CREATE VIEW view_name AS
SELECT * FROM table_name

This view shows all fields from the original table. For better readable data representation, additional operations can be added by SELECT statement such as combining data from multiple tables, data filtering or pivoting. A view always represents up-to-date data. The database engine recreates the data every time a user queries a view.

A database view is not to be confused with IJC views (grid view and form view) as these are visual reports of data.

The database views are displayed in the ‘Views’ tab of the schema editor and are supported by IJC on a similar way as database tables, with the following limitations:

IJC entities, which use views, are read-only.
The database views must be created directly in the database, can’t be created in the IJC.
The database views are supported only for standard entities in IJC, aren’t supported for structure entities.

Editing an Entity

Settings of an entity can be checked and modified from the schema editor. By clicking the entity in the schema editor, the General Settings, ID Generation, Permissions and Extra Attributes tabs are listed in right window. In addition, the Fingerprints, Standardizer and Statistics tabs appear in case of a structure entity. Not all settings are editable once the entity has been created. For instance, the fingerprint settings can be specified when the structure table is being created, afterwards are not editable. The non-editable fields are greyed out in the tabs.

In the General Settings tab, the entity name and the database table name appear. In case of structure entities, the JChem property table settings become visible as well as flags for allowing empty structures and duplicate filtering and flags for stereochemistry settings (assume absolute stereo and tautomer duplicate checking).
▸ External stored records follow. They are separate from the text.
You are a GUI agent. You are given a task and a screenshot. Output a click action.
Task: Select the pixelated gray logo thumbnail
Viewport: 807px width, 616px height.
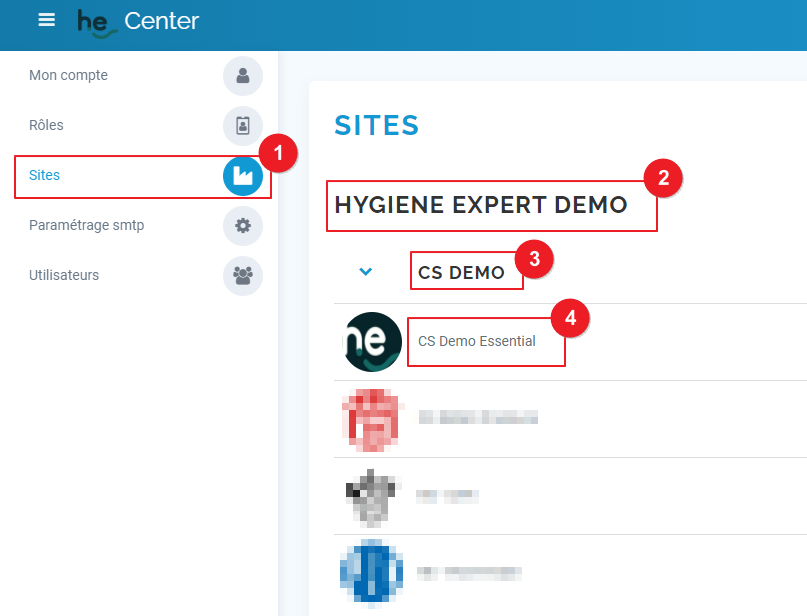point(371,496)
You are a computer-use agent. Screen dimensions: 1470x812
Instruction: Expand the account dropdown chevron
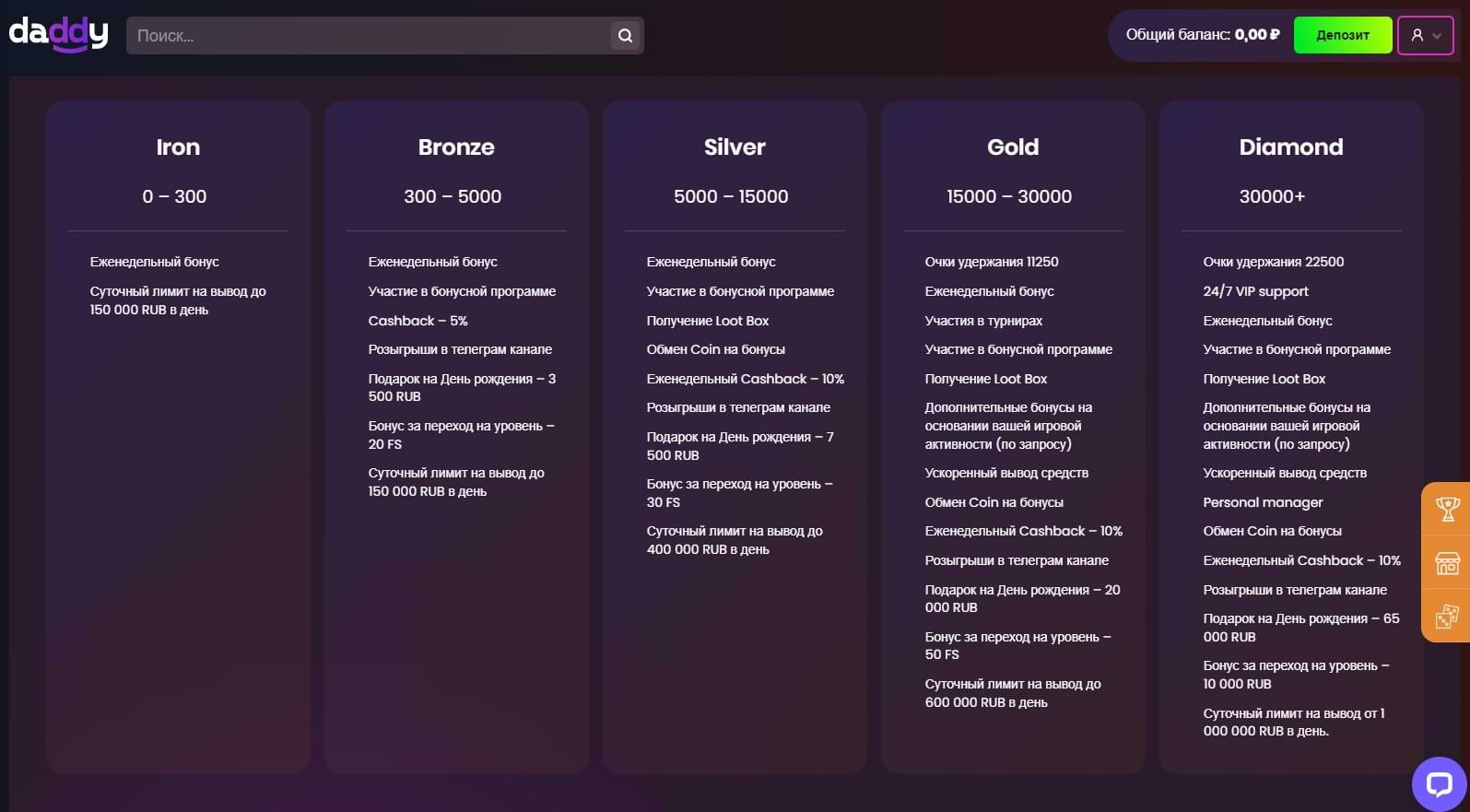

Documentation of JChem stereochemistry features can be found here.

The ID generation tab contains two non-editable fields (ID field and type) in case of both standard and structure entities. The ID field works as primary key column in the database table and the values included in this field are autoincrement (for standard entities) or are automatically generated by JChem (for structure entities).
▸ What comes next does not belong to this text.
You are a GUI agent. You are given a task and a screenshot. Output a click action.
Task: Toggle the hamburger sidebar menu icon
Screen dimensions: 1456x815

Data modification operations for editing, deleting and inserting rows can be set in the Permissions tab.

A custom row filter for any IJC entity can be added and modified in the Extra Attributes tab. This feature offers restricting access to data at the level of the rows in the database. Instructions for using this feature can be found here.
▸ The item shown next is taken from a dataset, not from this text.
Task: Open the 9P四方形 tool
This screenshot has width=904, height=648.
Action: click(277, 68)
The Fingerprints, Standardizer and Statistics tabs are visible only for structure entities. In the Fingerprints and Standardizer tabs, the JChemBase table attributes are displayed. These values can’t be modified. By clicking the ‘Generate’ button in the Statistics tab, descriptive statistics data are calculated for values included in the JChem table (NULL SMILES count and SMILES length, chemical fingerprint settings and distribution). More information about chemical hashed fingerprints can be found here.

{primary} A pivot entity has limited editing capabilities, the details can be found in the documentation here.

Deleting an entity

In the ‘Entities’ tab of the schema editor right-click the entity and choose 'Delete...' from the popup menu. You are presented with a dialog informing you of the other changes that this deletion would cause. The checkbox offers the option of not deleting the actual database table (removing the entity from IJC but leaving the table in the database). Review the settings and click the 'Delete' button to perform the deletion.

Promoting an entity

The database may contain tables that are not used by any entity. These might have been in the database before it was used by Instant JChem or might have been created by Instant JChem and then the entity was deleted without the corresponding table being removed. To see these unused tables, use the 'Database Tables' tab of the Schema Editor. For more information on using existing tables in the database see the the Using existing database tables documentation page. Oracle database tables from other database schemas can be also accessed and promoted. See the support for multiple database schemas documentation page for more details.